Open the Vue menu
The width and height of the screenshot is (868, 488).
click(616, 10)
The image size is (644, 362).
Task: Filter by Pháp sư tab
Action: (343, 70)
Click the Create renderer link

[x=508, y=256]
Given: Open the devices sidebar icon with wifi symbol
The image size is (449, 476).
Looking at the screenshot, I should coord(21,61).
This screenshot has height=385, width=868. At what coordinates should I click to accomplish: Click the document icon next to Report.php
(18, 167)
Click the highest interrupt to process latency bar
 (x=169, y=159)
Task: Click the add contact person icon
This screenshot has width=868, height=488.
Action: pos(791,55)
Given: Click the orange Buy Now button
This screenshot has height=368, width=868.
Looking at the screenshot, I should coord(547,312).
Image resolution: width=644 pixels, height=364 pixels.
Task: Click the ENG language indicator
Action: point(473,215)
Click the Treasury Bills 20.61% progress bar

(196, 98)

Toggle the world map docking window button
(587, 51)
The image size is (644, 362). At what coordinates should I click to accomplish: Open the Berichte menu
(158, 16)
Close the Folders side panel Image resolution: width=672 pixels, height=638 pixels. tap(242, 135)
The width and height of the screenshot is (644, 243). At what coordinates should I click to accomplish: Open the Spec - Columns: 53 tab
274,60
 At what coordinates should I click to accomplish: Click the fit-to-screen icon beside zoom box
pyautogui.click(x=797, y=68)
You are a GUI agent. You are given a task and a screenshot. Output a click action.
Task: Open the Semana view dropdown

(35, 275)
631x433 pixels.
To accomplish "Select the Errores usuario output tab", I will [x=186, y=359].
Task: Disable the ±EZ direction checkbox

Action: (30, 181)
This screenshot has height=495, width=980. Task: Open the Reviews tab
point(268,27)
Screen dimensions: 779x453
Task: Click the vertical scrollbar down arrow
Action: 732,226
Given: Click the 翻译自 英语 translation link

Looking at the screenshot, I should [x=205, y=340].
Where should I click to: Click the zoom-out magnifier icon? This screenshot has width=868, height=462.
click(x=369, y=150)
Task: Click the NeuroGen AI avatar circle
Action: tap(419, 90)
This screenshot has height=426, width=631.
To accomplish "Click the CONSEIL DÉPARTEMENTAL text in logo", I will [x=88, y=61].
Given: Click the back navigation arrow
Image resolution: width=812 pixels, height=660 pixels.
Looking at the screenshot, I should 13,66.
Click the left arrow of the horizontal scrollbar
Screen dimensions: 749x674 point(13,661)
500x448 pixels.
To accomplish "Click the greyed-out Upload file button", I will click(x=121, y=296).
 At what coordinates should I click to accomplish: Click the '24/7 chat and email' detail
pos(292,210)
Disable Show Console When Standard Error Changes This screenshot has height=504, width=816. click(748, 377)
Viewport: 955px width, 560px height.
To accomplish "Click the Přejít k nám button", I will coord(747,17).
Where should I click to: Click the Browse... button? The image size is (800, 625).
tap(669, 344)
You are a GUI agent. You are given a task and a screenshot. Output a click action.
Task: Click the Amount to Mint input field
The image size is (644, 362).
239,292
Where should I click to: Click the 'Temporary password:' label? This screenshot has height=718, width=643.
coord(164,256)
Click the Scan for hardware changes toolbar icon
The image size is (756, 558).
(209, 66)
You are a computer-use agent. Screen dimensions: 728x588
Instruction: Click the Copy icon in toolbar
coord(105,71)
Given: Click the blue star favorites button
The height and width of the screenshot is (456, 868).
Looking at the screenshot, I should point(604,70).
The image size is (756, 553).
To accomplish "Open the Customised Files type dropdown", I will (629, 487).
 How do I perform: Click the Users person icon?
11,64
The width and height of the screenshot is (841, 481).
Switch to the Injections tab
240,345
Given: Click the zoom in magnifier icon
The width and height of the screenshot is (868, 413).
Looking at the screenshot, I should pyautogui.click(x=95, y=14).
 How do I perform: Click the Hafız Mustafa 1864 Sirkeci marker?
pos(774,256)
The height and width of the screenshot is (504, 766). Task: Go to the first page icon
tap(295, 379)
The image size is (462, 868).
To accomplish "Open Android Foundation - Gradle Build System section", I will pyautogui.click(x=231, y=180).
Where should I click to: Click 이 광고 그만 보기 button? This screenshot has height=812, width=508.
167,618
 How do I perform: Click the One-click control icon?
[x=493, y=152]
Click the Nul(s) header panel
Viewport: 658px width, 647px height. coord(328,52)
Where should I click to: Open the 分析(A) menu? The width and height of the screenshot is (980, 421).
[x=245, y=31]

## AIM OF THE TASK
Could every entry be given again exactly, with no line skipped?

## ANSWER FOR THIS EXERCISE
Open the Vue menu
The width and height of the screenshot is (868, 488).
click(616, 10)
The image size is (644, 362).
Task: Filter by Pháp sư tab
Action: (343, 70)
Click the Create renderer link

[x=508, y=256]
Given: Open the devices sidebar icon with wifi symbol
The image size is (449, 476).
Looking at the screenshot, I should coord(21,61).
This screenshot has height=385, width=868. At what coordinates should I click to accomplish: Click the document icon next to Report.php
(18, 167)
Click the highest interrupt to process latency bar
 (x=169, y=159)
Task: Click the add contact person icon
This screenshot has width=868, height=488.
Action: pos(791,55)
Given: Click the orange Buy Now button
This screenshot has height=368, width=868.
Looking at the screenshot, I should coord(547,312).
Image resolution: width=644 pixels, height=364 pixels.
Task: Click the ENG language indicator
Action: point(473,215)
Click the Treasury Bills 20.61% progress bar

(196, 98)

Toggle the world map docking window button
(587, 51)
The image size is (644, 362). At what coordinates should I click to accomplish: Open the Berichte menu
(158, 16)
Close the Folders side panel Image resolution: width=672 pixels, height=638 pixels. tap(242, 135)
The width and height of the screenshot is (644, 243). At what coordinates should I click to accomplish: Open the Spec - Columns: 53 tab
274,60
 At what coordinates should I click to accomplish: Click the fit-to-screen icon beside zoom box
pyautogui.click(x=797, y=68)
You are a GUI agent. You are given a task and a screenshot. Output a click action.
Task: Open the Semana view dropdown

(35, 275)
631x433 pixels.
To accomplish "Select the Errores usuario output tab", I will [x=186, y=359].
Task: Disable the ±EZ direction checkbox

Action: (30, 181)
This screenshot has height=495, width=980. Task: Open the Reviews tab
point(268,27)
Screen dimensions: 779x453
Task: Click the vertical scrollbar down arrow
Action: 732,226
Given: Click the 翻译自 英语 translation link

Looking at the screenshot, I should [x=205, y=340].
Where should I click to: Click the zoom-out magnifier icon? This screenshot has width=868, height=462.
click(x=369, y=150)
Task: Click the NeuroGen AI avatar circle
Action: tap(419, 90)
This screenshot has height=426, width=631.
To accomplish "Click the CONSEIL DÉPARTEMENTAL text in logo", I will [x=88, y=61].
Given: Click the back navigation arrow
Image resolution: width=812 pixels, height=660 pixels.
Looking at the screenshot, I should 13,66.
Click the left arrow of the horizontal scrollbar
Screen dimensions: 749x674 point(13,661)
500x448 pixels.
To accomplish "Click the greyed-out Upload file button", I will click(x=121, y=296).
 At what coordinates should I click to accomplish: Click the '24/7 chat and email' detail
pos(292,210)
Disable Show Console When Standard Error Changes This screenshot has height=504, width=816. click(748, 377)
Viewport: 955px width, 560px height.
To accomplish "Click the Přejít k nám button", I will coord(747,17).
Where should I click to: Click the Browse... button? The image size is (800, 625).
tap(669, 344)
You are a GUI agent. You are given a task and a screenshot. Output a click action.
Task: Click the Amount to Mint input field
The image size is (644, 362).
239,292
Where should I click to: Click the 'Temporary password:' label? This screenshot has height=718, width=643.
coord(164,256)
Click the Scan for hardware changes toolbar icon
The image size is (756, 558).
(209, 66)
You are a computer-use agent. Screen dimensions: 728x588
Instruction: Click the Copy icon in toolbar
coord(105,71)
Given: Click the blue star favorites button
The height and width of the screenshot is (456, 868).
Looking at the screenshot, I should point(604,70).
The image size is (756, 553).
To accomplish "Open the Customised Files type dropdown", I will (629, 487).
 How do I perform: Click the Users person icon?
11,64
The width and height of the screenshot is (841, 481).
Switch to the Injections tab
240,345
Given: Click the zoom in magnifier icon
The width and height of the screenshot is (868, 413).
Looking at the screenshot, I should pyautogui.click(x=95, y=14).
 How do I perform: Click the Hafız Mustafa 1864 Sirkeci marker?
pos(774,256)
The height and width of the screenshot is (504, 766). Task: Go to the first page icon
tap(295, 379)
The image size is (462, 868).
To accomplish "Open Android Foundation - Gradle Build System section", I will pyautogui.click(x=231, y=180).
Where should I click to: Click 이 광고 그만 보기 button? This screenshot has height=812, width=508.
167,618
 How do I perform: Click the One-click control icon?
[x=493, y=152]
Click the Nul(s) header panel
Viewport: 658px width, 647px height. coord(328,52)
Where should I click to: Open the 分析(A) menu? The width and height of the screenshot is (980, 421).
[x=245, y=31]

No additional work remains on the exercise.